Pound on the ropes again

Government borrowing declined to £1.3bn for March, down from £2.1bn in March 2017 and the provisional annual deficit narrowed to £42.6bn (from £46.1bn) which is the lowest annual deficit for 13 years.

Big news from the equities market buoyed the Pound when reports emerged that the Japanese company Takeda Pharmaceutical had increased its £44bn bid for UK listed drugs company Shire Plc. The amount of Sterling that will likely need to be purchased to finance the deal is enough to move the market.

CBI industrial orders were unchanged at 4; domestic orders growth weakened, although new export orders increased at the fastest pace for over 20 years. Sterling secured a correction against the Dollar after finding support close to 1.3920, but a decline in oil prices and dip in risk appetite late on limited the bounce back, and the Euro consolidated around 1.1428.
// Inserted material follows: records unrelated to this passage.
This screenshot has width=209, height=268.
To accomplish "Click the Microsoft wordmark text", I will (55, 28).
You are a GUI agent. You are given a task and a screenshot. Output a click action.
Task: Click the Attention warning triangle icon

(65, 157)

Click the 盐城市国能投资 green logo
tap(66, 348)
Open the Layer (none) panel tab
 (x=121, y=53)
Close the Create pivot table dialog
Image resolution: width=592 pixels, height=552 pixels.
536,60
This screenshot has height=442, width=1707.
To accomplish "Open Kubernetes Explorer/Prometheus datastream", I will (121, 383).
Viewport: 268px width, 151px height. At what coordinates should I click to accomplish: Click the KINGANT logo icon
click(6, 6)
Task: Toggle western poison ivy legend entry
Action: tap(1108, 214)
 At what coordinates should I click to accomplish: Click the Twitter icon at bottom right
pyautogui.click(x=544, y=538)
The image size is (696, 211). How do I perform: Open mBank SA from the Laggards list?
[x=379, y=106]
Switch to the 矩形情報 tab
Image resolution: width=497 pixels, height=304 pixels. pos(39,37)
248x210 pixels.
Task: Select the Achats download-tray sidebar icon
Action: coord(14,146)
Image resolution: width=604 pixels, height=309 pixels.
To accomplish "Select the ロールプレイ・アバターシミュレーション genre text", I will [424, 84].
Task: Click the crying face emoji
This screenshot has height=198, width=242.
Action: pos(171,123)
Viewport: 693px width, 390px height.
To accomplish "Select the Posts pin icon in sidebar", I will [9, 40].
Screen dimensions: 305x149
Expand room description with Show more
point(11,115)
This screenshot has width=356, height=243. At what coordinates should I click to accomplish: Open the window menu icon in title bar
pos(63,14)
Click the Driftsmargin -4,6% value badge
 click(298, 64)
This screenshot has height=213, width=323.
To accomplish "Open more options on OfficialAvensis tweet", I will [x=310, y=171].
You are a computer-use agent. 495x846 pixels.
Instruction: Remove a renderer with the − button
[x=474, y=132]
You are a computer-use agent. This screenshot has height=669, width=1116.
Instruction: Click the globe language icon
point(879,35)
US consumer confidence beat consensus forecasts yesterday with a rise to 128.7 for April, bouncing back from a poor March reading. This data implies a rebound in the general economic outlook for the second quarter after what was a dismal first quarter. Further, new home sales scored the second-highest score for over 10 years as it rose to an annual rate of 694,000 for March.

Despite the positive data, an acute drop in the Richmond Fed manufacturing index did keep the economy in check but, overall, the data maintained an upbeat sentiment in the US outlook with further upward pressure on prices, implying inflation will rise.

The US benchmark Treasury yields rose above 3% for the first time since January 2014, rising from 2.4% at the beginning of 2018. The resurgence of the Dollar this week can largely be put down to the sharp rise in US yields. Now we’re past the psychological 3% barrier, we could see the Dollar poised for a further advance against the developed world currency basket.


The German IFO index dropped to a 12-month low of 102.1 for April and came up below consensus forecasts. The business expectations component of the index fell to the weakest level since August 2016 and was coupled with the services sector following a similar decline. That said, confidence in the construction sector increased to new record highs.

The data continued the underlying concerns surrounding the German outlook which pushed the Euro lower once again. This gave the Dollar a chance to gain against the Euro as the currency pair pushed below the 1.2200 level as traders looked to protect long positions.

Further, with regards to the upcoming European Central Bank (ECB) rate decision and monetary policy meeting tomorrow, no major decision, or call on future policy, is expected. Should President Mario Draghi decide to give an optimistic outlook, we would expect the Euro to rally. That said, given recent weak economic data, tomorrow presents a chance for Draghi to limit a strong trading single currency and hence why, against the Pound, 1.1400 has found support to push higher.